First item is RMSD [A] between ref_mol and the optimally aligned geometry computed. Second item is a AlignmentMill namedtuple with fields (shift, rotation, atommap, mirror) that prescribe the transformation from concern_mol and the optimally aligned geometry. Third item is a crude charge-, multiplicity-, fragment-less Molecule at optimally aligned (and atom-ordered) geometry. Return type determined by concern_mol type.

Return type:

float, tuple, qcdb.Molecule or psi4.core.Molecule

BFS(seed_atoms=None, bond_threshold=1.2, return_arrays=False, return_molecules=False, return_molecule=False)[source]

Detect fragments among real atoms through a breadth-first search (BFS) algorithm.

Parameters:
  • self (qcdb.Molecule or psi4.core.Molecule) –

  • seed_atoms (List) – List of lists of atoms (0-indexed) belonging to independent fragments. Useful to prompt algorithm or to define intramolecular fragments through border atoms. Example: [[1, 0], [2]]

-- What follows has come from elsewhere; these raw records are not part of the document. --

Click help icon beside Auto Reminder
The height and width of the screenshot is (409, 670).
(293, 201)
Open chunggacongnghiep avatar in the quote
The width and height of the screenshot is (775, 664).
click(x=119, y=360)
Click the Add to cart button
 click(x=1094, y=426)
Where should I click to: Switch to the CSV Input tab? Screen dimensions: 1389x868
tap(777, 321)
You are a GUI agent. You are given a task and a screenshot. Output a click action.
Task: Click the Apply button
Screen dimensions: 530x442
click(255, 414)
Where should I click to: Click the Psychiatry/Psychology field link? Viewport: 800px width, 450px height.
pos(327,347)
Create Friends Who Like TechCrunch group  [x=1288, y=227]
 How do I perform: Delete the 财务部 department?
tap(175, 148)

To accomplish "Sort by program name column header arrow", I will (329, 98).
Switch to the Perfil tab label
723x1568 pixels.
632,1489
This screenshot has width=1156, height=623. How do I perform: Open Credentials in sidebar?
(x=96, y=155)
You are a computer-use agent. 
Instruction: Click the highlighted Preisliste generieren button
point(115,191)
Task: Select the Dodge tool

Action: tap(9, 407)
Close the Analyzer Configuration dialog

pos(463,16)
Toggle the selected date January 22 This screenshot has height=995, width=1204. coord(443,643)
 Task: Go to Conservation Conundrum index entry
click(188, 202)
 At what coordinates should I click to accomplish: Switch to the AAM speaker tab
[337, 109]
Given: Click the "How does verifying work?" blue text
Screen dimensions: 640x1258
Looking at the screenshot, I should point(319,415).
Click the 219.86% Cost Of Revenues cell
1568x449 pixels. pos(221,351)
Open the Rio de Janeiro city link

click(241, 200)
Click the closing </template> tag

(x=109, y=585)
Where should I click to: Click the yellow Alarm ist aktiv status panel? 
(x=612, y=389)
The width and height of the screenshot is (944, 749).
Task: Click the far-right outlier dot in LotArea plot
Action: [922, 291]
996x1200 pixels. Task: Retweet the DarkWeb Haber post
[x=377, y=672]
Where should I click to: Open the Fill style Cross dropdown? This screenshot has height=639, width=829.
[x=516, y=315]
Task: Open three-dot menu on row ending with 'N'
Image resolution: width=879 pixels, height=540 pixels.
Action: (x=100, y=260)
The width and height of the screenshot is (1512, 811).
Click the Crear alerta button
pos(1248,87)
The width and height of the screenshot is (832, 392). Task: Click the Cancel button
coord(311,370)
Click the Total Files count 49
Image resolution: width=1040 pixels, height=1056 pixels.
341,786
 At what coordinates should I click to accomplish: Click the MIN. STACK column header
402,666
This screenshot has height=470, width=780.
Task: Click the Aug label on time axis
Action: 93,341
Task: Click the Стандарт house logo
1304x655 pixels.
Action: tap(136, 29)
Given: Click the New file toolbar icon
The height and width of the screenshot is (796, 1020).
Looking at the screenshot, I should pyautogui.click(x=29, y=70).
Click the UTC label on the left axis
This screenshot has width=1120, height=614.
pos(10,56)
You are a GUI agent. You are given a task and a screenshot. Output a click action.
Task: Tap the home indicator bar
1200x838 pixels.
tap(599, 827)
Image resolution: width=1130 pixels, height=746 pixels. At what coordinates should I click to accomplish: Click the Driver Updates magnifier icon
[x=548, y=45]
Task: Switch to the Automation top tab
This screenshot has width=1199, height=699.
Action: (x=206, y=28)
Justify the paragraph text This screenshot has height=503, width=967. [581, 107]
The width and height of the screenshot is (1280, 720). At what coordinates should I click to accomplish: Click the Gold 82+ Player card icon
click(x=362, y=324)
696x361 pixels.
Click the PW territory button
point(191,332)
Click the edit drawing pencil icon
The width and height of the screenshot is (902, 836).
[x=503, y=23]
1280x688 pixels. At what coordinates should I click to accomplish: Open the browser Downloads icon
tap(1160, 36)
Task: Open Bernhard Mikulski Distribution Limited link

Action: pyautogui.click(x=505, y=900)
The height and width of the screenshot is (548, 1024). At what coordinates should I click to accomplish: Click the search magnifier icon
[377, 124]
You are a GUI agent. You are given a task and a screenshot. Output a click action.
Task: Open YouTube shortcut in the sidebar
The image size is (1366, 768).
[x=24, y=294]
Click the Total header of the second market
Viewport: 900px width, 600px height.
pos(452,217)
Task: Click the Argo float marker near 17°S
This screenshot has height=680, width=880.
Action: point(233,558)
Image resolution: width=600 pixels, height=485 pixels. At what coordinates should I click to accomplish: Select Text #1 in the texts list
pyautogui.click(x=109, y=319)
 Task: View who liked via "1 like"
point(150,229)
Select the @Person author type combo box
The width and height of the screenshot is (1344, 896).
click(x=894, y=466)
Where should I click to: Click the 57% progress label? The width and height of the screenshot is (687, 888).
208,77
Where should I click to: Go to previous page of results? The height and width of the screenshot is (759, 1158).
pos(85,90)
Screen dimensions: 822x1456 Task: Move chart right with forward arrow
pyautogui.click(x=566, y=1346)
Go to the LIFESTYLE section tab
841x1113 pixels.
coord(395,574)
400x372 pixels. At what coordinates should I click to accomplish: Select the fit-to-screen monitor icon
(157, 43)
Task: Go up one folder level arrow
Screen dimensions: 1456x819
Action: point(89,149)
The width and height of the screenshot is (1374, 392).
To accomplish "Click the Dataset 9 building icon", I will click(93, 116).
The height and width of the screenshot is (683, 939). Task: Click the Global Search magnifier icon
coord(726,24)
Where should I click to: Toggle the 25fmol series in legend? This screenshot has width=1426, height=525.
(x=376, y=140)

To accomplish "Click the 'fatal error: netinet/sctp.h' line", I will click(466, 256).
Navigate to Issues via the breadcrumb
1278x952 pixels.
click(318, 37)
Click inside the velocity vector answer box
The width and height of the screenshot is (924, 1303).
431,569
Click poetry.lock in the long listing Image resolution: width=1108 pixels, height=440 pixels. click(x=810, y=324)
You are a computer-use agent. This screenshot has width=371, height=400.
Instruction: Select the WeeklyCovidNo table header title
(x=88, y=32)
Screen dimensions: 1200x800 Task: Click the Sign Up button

  • bond_threshold (float) – Factor beyond average of covalent radii to determine bond cutoff.

  • return_arrays (bool) – If True, also return fragments as list of arrays.

  • return_molecules (bool) – If True, also return fragments as list of Molecules.

  • return_molecule (bool) – If True, also return one big Molecule with fragmentation encoded.

Returns:

  • bfs_map (list of lists) – Array of atom indices (0-indexed) of detected fragments.

  • bfs_arrays (tuple of lists of ndarray, optional) – geom, mass, elem info per-fragment. Only provided if return_arrays is True.

  • bfs_molecules (list of qcdb.Molecule or psi4.core.Molecule, optional) – List of molecules, each built from one fragment. Center and orientation of fragments is fixed so orientation info from self is not lost. Loses chgmult and ghost/dummy info from self and contains default chgmult. Only provided if return_molecules is True. Returned are of same type as self.

  • bfs_molecule (qcdb.Molecule or psi4.core.Molecule, optional) – Single molecule with same number of real atoms as self with atoms reordered into adjacent fragments and fragment markers inserted. Loses ghost/dummy info from self; keeps total charge but not total mult. Only provided if return_molecule is True. Returned is of same type as self.

  • Authors

  • ——-

  • Original code from Michael S. Marshall, linear-scaling algorithm from

  • Trent M. Parker, revamped by Lori A. Burns

Notes

Relies upon van der Waals radii and so faulty for close (especially hydrogen-bonded) fragments. See` seed_atoms`. Any existing fragmentation info/chgmult encoded in self is lost.

Z(self: psi4.core.Molecule, arg0: int) float

Nuclear charge of atom arg0 (0-indexed without dummies)

activate_all_fragments(self: psi4.core.Molecule) None

Sets all fragments in the molecule to be active

add_atom(self: psi4.core.Molecule, Z: float, x: float, y: float, z: float, symbol: str, mass: float, charge: float, label: str, A: int) None

Adds to self Molecule an atom with atomic number Z, Cartesian coordinates in Bohr (x, y, z), atomic symbol, mass, and charge, extended atomic label, and mass number A

atom_at_position(*args, **kwargs)

Overloaded function.

  1. atom_at_position(self: psi4.core.Molecule, coord: float, tol: float) -> int

Returns the index of the atom inside tol radius around coord. Returns -1 for no atoms, throws an exception if more than one is found.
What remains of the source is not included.